Milind mengambilnya.
Boneka jerami, dalam baju dedaunan. Senyum di wajahnya mengembang samar.
"Apakah nyawa Nistalit itu begitu berharga, Milind? Lebih berharga dari Ratu Varesha?" Nisha berucap sendu, menatapnya dengan mata berkaca, usai pertemuan para panglima yang tak menghasilkan kesepakatan.
Milind tak mampu menjawab. Semua tidak sesederhana yang dibayangkan.
"Kalau Putri Calya tak berhasil mendapatkan mantra Vasuki," Nisha berujar, "aku punya keberanian cukup untuk menghadap Raja Tala."
"Tidak," Milind menggeleng. "Hamba tidak akan menyerahkan Nistalit, atau Putri Nisha ke kerajaan Vasuki. Raja Tala hanya memancing kita untuk semakin tak berkutik dengan ancaman-ancamannya."
"Bagaimana kalau janji Raja Tala ternyata benar?" Nisha bersikukuh. Milind tak sanggup memandang matanya yang memohon.
"Hamba yang akan berangkat ke Vasuki, Tuan Putri," kokoh ucapan Milind.
Alis indah Nisha naik. Milind tersenyum memandangnya.
"Hamba berjanji akan mendapatkan mantra pembuka Gerbang Ambara," Milind berkata, memotong ujung rambutnya sedikit, menyerahkannya ke dalam genggaman Nisha.

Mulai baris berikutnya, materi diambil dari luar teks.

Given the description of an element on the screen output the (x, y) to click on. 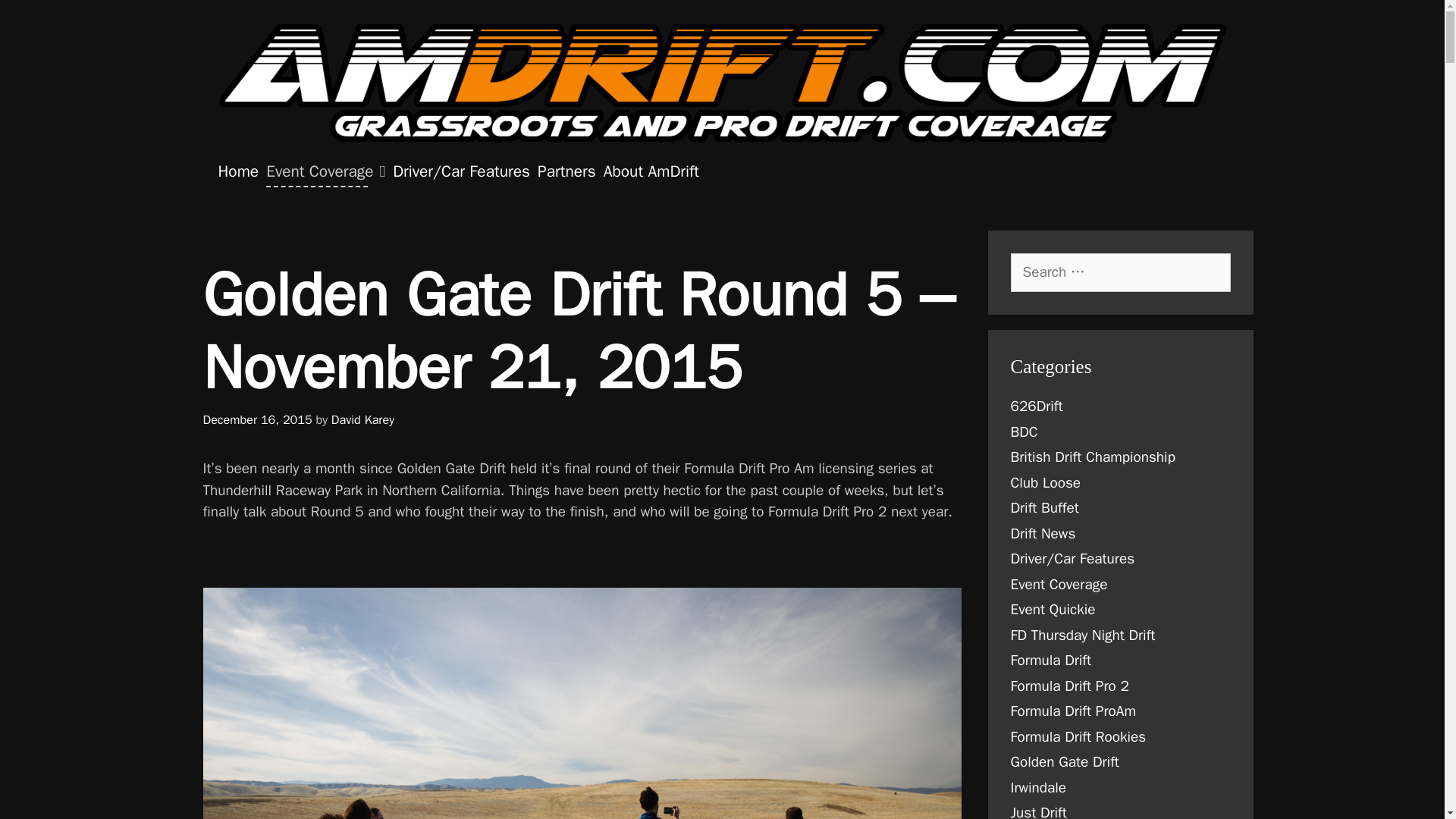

Di sinilah ia, malam ini. Dalam bilik kamar Nistalit yang pernah dilatih para hulubalang Akasha. Milind memejamkan mata, mendengar jeritan dan cetar cambuk Giriya. Seorang gadis merangkak ke arahnya, memohon pertolongan sementara ia amat marah hingga menendangnya. Ia, dengan tubuh penuh luka menyelamatkan kaumnya dari ceruk air terjun, bertarung mati-matian melawan Vasuki, berjuang memasuki Girimba. Ia, yang mencoba membawa kelompok pelarian dari Giriya menuju Gangika, dan mengulangi kehidupan budak yang sama beratnya ketika membangun Bendungan Gangika atau Gerbang Batu Giriya.
Milind menatap boneka jerami dalam pakaian daun.
Mengelusnya pelan.
Meletakkan boneka itu di jendela yang menghadap ke arah jembatan kayu dan air terjun.